Le web apporte de nouveaux moyens de création, mais le droit est antérieur à ces nouveaux moyens. Il y a aussi aujourd'hui également beaucoup de création en équipe et de salariat, mal pris en compte dans le cadre du droit d'auteur.
Les exploitants : titulaires des droits d'auteur et des droits voisins. Motivés par la peur de perdre des marchés ou de ne pas les contrôler. Peur également du développement de la copie privée et des accords entre auteurs et public.
Le public : massification et individualisation. le public est tout à la fois utilisateur et créateur avec le logiciel. Capacité actuelle de reproduire avec une qualité originale et de diffuser facilement les oeuvres ainsi copiées.
Comment le droit appréhende cette évolution ?

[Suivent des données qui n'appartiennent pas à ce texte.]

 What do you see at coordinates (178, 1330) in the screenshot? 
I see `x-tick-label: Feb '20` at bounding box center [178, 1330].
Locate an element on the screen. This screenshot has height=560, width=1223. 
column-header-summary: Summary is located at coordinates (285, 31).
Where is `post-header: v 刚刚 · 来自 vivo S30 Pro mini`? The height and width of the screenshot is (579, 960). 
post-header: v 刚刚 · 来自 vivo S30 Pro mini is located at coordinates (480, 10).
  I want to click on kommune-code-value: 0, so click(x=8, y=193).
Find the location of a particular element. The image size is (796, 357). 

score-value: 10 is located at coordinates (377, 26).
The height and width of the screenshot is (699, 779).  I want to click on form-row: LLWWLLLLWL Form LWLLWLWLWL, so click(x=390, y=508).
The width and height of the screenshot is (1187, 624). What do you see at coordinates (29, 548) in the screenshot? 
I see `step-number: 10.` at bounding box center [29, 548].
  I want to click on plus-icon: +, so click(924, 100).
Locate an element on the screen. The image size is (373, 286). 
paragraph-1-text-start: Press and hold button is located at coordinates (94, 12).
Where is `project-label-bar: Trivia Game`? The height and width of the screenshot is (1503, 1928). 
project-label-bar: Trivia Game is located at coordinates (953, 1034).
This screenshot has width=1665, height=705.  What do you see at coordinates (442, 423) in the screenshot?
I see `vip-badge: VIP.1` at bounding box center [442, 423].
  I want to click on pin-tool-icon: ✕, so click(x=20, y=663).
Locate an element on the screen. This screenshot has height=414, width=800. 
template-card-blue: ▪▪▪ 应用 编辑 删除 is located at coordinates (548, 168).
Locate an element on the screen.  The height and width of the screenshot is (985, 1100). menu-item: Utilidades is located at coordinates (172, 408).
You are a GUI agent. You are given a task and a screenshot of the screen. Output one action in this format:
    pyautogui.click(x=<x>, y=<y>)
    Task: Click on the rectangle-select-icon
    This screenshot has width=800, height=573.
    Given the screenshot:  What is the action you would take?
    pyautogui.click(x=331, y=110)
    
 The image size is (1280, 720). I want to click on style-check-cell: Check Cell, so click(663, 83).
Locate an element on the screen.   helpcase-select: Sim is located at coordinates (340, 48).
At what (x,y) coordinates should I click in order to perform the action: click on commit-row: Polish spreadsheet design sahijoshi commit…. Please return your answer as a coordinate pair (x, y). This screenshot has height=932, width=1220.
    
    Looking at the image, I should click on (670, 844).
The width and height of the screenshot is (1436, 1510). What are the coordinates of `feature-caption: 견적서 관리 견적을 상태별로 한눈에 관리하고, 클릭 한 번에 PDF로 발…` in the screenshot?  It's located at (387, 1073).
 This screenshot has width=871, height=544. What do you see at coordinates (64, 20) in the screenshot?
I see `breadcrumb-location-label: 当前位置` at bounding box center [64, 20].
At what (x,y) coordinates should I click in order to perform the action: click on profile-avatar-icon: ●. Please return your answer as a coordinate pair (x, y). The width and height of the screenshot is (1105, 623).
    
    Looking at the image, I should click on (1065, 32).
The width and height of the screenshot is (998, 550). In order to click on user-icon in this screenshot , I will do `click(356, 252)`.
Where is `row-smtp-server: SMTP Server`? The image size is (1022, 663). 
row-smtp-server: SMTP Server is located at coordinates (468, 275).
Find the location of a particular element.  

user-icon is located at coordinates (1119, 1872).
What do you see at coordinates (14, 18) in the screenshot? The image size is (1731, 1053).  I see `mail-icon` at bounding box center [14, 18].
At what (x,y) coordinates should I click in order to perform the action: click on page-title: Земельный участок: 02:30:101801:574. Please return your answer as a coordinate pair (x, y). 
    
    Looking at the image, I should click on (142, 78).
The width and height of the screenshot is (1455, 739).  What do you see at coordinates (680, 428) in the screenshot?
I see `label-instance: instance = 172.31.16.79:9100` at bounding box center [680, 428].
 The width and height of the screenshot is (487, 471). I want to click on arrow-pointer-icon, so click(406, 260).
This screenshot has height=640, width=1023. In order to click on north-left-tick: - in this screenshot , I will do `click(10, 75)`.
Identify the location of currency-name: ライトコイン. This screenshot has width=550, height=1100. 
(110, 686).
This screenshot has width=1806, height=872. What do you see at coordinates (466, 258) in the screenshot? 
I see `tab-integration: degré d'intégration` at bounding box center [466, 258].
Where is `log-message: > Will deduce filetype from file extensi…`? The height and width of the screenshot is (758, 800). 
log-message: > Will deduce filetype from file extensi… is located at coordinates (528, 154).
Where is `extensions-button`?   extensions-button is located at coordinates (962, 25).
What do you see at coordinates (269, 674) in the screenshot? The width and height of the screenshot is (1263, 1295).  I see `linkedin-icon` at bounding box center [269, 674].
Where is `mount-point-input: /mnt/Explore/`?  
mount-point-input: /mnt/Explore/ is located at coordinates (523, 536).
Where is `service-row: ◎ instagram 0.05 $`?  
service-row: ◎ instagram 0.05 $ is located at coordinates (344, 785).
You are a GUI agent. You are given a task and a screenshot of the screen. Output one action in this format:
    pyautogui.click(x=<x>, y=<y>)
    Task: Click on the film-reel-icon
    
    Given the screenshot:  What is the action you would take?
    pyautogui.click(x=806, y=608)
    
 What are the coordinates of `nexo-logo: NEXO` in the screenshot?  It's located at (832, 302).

Deux statuts du public : utilisateur ou créateur. Il y a pluralité entre ces deux statuts. Le droit d'auteur protège aussi l'utilisateur. Droit d'auteur, c'est le droit d'interdire mais c'est aussi le droit d'autoriser : licence libre.
Déclaration de principe : pourvoir créer et partager le savoir.
Contradiction entre protéger les créateurs et favoriser la libre diffusion.
Brevetabilité du logiciel : la jurisprudence de l'OEB va à l'encontre du droit, elle est en faveur de la brevetabilité. La commission européenne penche également pour la brevetabilité du logiciel.
Opposants très nombreux, les plus nombreux ! Mais la CE a privilégié le "poids" des partisans (grandes firmes), plus que le nombre (individus, associations, administrations)
L'OEB n'est contrôlée par personne. C'est une administration, pas une juridiction. N'est donc pas habilité à créer de la jurisprudence.
L'exception au droit d'auteur est restrictive en Europe, ouverte aux USA.
SPARC : tentative de publication en dehors des grandes publications payantes. Les chercheurs sont payés par le public. Il donne leurs manuscrits gratuitement à des relecteurs qui relisent gratuitement. ELSEVIR éditeur en situation de monopole. Piège des chercheurs qui veulent se faire reconnaître dans les revues et en retour doivent acheter très cher les revues dans lesquelles ils ont été publiés.
Le prix élevé des abonnements n'est pas justifié : contenu gratuit et mise en page peu cher (pdf) alors que les prix des abonnements augmentent : gagner le maximum d'argent ! Dans les textes du SMSI "...including open access initiatives for scientifique publishing" Pour les données acquises dans un contexte public (CNRS, etc.) les droits appartiennent à l'état.
Permet de générer automatiquement des licences "libres" pour différents types d'oeuvres (texte, photos, dessins, vidéo...), après sélection des droits attribués : mention de l'auteur diffusion commerciale, autorisation de modification... Edition également de fiches explicatives et des entêtes HTML à placer dans les documents Web.
Opérationnel en anglais
http://www.creativecommons.org.
Une traduction française est en cours.